Task to carry out:
Please swap every "Instruction" in the listing below for "Command" and leave all other text unchanged.

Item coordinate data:
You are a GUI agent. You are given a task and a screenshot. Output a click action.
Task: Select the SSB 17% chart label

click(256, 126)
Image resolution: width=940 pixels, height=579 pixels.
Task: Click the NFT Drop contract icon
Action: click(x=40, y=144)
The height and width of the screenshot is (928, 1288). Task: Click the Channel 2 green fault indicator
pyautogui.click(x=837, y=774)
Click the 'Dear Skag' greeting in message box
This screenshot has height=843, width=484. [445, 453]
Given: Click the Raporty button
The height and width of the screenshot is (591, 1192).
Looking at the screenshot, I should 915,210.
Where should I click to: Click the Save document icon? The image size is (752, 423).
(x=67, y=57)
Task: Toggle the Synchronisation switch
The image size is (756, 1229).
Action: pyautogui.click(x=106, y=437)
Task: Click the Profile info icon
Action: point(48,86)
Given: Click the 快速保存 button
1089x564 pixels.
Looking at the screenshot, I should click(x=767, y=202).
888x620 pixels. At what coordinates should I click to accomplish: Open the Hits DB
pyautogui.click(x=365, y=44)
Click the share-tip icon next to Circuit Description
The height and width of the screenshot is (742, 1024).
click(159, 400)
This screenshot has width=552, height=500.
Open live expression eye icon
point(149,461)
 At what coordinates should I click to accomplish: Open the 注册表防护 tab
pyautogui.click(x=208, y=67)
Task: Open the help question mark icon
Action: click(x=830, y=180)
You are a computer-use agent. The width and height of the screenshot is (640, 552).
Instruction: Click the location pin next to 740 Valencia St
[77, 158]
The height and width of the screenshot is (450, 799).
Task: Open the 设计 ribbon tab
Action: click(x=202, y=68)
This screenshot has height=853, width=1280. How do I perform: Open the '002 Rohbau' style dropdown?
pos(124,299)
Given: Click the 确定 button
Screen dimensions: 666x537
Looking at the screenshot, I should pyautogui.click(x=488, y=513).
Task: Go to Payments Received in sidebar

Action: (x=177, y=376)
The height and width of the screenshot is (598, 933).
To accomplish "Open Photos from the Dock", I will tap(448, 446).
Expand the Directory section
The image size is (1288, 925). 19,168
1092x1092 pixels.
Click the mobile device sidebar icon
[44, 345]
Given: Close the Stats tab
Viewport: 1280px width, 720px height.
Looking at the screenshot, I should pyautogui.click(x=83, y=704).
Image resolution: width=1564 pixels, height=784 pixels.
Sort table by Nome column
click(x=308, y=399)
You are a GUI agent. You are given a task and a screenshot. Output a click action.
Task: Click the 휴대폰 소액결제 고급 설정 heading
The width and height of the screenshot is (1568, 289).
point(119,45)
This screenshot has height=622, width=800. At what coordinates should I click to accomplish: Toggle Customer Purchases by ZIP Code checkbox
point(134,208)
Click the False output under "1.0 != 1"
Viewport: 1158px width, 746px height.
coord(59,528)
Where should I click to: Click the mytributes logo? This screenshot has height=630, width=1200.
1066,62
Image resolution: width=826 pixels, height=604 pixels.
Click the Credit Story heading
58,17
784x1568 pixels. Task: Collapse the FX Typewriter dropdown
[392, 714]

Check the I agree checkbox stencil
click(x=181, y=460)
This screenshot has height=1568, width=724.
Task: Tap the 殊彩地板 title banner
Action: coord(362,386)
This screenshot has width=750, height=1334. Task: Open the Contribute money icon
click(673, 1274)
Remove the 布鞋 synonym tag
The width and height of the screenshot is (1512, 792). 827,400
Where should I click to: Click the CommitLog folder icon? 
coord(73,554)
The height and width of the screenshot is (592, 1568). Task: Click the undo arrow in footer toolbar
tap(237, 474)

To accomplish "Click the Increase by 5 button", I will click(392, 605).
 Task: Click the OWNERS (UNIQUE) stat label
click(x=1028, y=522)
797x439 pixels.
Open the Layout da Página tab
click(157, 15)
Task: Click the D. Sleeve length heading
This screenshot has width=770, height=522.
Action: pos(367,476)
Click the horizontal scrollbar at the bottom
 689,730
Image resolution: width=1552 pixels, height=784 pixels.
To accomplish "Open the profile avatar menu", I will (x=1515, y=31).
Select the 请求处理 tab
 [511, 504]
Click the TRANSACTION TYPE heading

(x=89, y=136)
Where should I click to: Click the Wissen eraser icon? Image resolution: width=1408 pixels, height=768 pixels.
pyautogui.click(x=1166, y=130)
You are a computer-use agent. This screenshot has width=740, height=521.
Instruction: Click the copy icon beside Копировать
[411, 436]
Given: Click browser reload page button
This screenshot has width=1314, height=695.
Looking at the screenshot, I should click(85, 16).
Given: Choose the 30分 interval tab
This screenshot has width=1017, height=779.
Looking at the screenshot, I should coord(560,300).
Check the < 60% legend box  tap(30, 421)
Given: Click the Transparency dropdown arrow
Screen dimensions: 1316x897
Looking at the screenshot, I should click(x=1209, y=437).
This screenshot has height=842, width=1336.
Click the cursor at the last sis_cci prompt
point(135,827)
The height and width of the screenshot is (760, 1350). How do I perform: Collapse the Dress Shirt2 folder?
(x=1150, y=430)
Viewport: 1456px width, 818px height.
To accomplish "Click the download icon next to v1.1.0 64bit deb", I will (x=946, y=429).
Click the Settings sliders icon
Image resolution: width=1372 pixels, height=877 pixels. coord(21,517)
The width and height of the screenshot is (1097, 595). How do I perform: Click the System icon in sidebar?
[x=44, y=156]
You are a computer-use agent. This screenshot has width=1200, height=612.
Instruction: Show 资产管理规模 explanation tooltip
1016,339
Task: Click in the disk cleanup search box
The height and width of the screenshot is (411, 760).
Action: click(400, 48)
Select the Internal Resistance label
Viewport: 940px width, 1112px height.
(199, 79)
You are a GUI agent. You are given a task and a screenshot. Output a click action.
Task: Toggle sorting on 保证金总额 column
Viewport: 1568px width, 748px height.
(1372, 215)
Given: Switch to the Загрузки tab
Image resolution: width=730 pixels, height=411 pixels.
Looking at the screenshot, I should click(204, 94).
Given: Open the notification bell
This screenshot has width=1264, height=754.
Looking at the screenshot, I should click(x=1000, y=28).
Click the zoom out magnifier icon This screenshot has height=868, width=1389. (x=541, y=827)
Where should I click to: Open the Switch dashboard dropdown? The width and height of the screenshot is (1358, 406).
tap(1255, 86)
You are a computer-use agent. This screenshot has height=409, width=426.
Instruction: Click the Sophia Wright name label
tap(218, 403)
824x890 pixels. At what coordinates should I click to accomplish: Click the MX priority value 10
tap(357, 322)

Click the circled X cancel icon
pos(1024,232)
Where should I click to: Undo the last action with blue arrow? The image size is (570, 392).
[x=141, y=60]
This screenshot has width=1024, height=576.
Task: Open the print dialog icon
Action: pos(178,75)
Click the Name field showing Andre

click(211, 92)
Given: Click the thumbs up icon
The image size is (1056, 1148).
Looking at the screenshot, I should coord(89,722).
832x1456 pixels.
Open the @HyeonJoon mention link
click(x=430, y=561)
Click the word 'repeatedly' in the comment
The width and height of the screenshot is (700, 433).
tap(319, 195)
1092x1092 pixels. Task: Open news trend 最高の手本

The answer:
You are a GUI agent. You are given a task and a screenshot. Output a click action.
Task: Select the SSB 17% chart label

click(256, 126)
Image resolution: width=940 pixels, height=579 pixels.
Task: Click the NFT Drop contract icon
Action: click(x=40, y=144)
The height and width of the screenshot is (928, 1288). Task: Click the Channel 2 green fault indicator
pyautogui.click(x=837, y=774)
Click the 'Dear Skag' greeting in message box
This screenshot has height=843, width=484. [445, 453]
Given: Click the Raporty button
The height and width of the screenshot is (591, 1192).
Looking at the screenshot, I should 915,210.
Where should I click to: Click the Save document icon? The image size is (752, 423).
(x=67, y=57)
Task: Toggle the Synchronisation switch
The image size is (756, 1229).
Action: pyautogui.click(x=106, y=437)
Task: Click the Profile info icon
Action: point(48,86)
Given: Click the 快速保存 button
1089x564 pixels.
Looking at the screenshot, I should click(x=767, y=202).
888x620 pixels. At what coordinates should I click to accomplish: Open the Hits DB
pyautogui.click(x=365, y=44)
Click the share-tip icon next to Circuit Description
The height and width of the screenshot is (742, 1024).
click(159, 400)
This screenshot has width=552, height=500.
Open live expression eye icon
point(149,461)
 At what coordinates should I click to accomplish: Open the 注册表防护 tab
pyautogui.click(x=208, y=67)
Task: Open the help question mark icon
Action: click(x=830, y=180)
You are a computer-use agent. The width and height of the screenshot is (640, 552).
Command: Click the location pin next to 740 Valencia St
[77, 158]
The height and width of the screenshot is (450, 799).
Task: Open the 设计 ribbon tab
Action: click(x=202, y=68)
This screenshot has height=853, width=1280. How do I perform: Open the '002 Rohbau' style dropdown?
pos(124,299)
Given: Click the 确定 button
Screen dimensions: 666x537
Looking at the screenshot, I should pyautogui.click(x=488, y=513).
Task: Go to Payments Received in sidebar

Action: (x=177, y=376)
The height and width of the screenshot is (598, 933).
To accomplish "Open Photos from the Dock", I will tap(448, 446).
Expand the Directory section
The image size is (1288, 925). 19,168
1092x1092 pixels.
Click the mobile device sidebar icon
[44, 345]
Given: Close the Stats tab
Viewport: 1280px width, 720px height.
Looking at the screenshot, I should pyautogui.click(x=83, y=704).
Image resolution: width=1564 pixels, height=784 pixels.
Sort table by Nome column
click(x=308, y=399)
You are a GUI agent. You are given a task and a screenshot. Output a click action.
Task: Click the 휴대폰 소액결제 고급 설정 heading
The width and height of the screenshot is (1568, 289).
point(119,45)
This screenshot has height=622, width=800. At what coordinates should I click to accomplish: Toggle Customer Purchases by ZIP Code checkbox
point(134,208)
Click the False output under "1.0 != 1"
Viewport: 1158px width, 746px height.
coord(59,528)
Where should I click to: Click the mytributes logo? This screenshot has height=630, width=1200.
1066,62
Image resolution: width=826 pixels, height=604 pixels.
Click the Credit Story heading
58,17
784x1568 pixels. Task: Collapse the FX Typewriter dropdown
[392, 714]

Check the I agree checkbox stencil
click(x=181, y=460)
This screenshot has height=1568, width=724.
Task: Tap the 殊彩地板 title banner
Action: coord(362,386)
This screenshot has width=750, height=1334. Task: Open the Contribute money icon
click(673, 1274)
Remove the 布鞋 synonym tag
The width and height of the screenshot is (1512, 792). 827,400
Where should I click to: Click the CommitLog folder icon? 
coord(73,554)
The height and width of the screenshot is (592, 1568). Task: Click the undo arrow in footer toolbar
tap(237, 474)

To accomplish "Click the Increase by 5 button", I will click(392, 605).
 Task: Click the OWNERS (UNIQUE) stat label
click(x=1028, y=522)
797x439 pixels.
Open the Layout da Página tab
click(157, 15)
Task: Click the D. Sleeve length heading
This screenshot has width=770, height=522.
Action: pos(367,476)
Click the horizontal scrollbar at the bottom
 689,730
Image resolution: width=1552 pixels, height=784 pixels.
To accomplish "Open the profile avatar menu", I will (x=1515, y=31).
Select the 请求处理 tab
 [511, 504]
Click the TRANSACTION TYPE heading

(x=89, y=136)
Where should I click to: Click the Wissen eraser icon? Image resolution: width=1408 pixels, height=768 pixels.
pyautogui.click(x=1166, y=130)
You are a computer-use agent. This screenshot has width=740, height=521.
Command: Click the copy icon beside Копировать
[411, 436]
Given: Click browser reload page button
This screenshot has width=1314, height=695.
Looking at the screenshot, I should click(85, 16).
Given: Choose the 30分 interval tab
This screenshot has width=1017, height=779.
Looking at the screenshot, I should coord(560,300).
Check the < 60% legend box  tap(30, 421)
Given: Click the Transparency dropdown arrow
Screen dimensions: 1316x897
Looking at the screenshot, I should click(x=1209, y=437).
This screenshot has height=842, width=1336.
Click the cursor at the last sis_cci prompt
point(135,827)
The height and width of the screenshot is (760, 1350). How do I perform: Collapse the Dress Shirt2 folder?
(x=1150, y=430)
Viewport: 1456px width, 818px height.
To accomplish "Click the download icon next to v1.1.0 64bit deb", I will (x=946, y=429).
Click the Settings sliders icon
Image resolution: width=1372 pixels, height=877 pixels. coord(21,517)
The width and height of the screenshot is (1097, 595). How do I perform: Click the System icon in sidebar?
[x=44, y=156]
You are a computer-use agent. This screenshot has width=1200, height=612.
Command: Show 资产管理规模 explanation tooltip
1016,339
Task: Click in the disk cleanup search box
The height and width of the screenshot is (411, 760).
Action: click(400, 48)
Select the Internal Resistance label
Viewport: 940px width, 1112px height.
(199, 79)
You are a GUI agent. You are given a task and a screenshot. Output a click action.
Task: Toggle sorting on 保证金总额 column
Viewport: 1568px width, 748px height.
(1372, 215)
Given: Switch to the Загрузки tab
Image resolution: width=730 pixels, height=411 pixels.
Looking at the screenshot, I should click(204, 94).
Given: Open the notification bell
This screenshot has width=1264, height=754.
Looking at the screenshot, I should click(x=1000, y=28).
Click the zoom out magnifier icon This screenshot has height=868, width=1389. (x=541, y=827)
Where should I click to: Open the Switch dashboard dropdown? The width and height of the screenshot is (1358, 406).
tap(1255, 86)
You are a computer-use agent. This screenshot has height=409, width=426.
Command: Click the Sophia Wright name label
tap(218, 403)
824x890 pixels. At what coordinates should I click to accomplish: Click the MX priority value 10
tap(357, 322)

Click the circled X cancel icon
pos(1024,232)
Where should I click to: Undo the last action with blue arrow? The image size is (570, 392).
[x=141, y=60]
This screenshot has width=1024, height=576.
Task: Open the print dialog icon
Action: pos(178,75)
Click the Name field showing Andre

click(211, 92)
Given: Click the thumbs up icon
The image size is (1056, 1148).
Looking at the screenshot, I should coord(89,722).
832x1456 pixels.
Open the @HyeonJoon mention link
click(x=430, y=561)
Click the word 'repeatedly' in the comment
The width and height of the screenshot is (700, 433).
tap(319, 195)
1092x1092 pixels. Task: Open news trend 最高の手本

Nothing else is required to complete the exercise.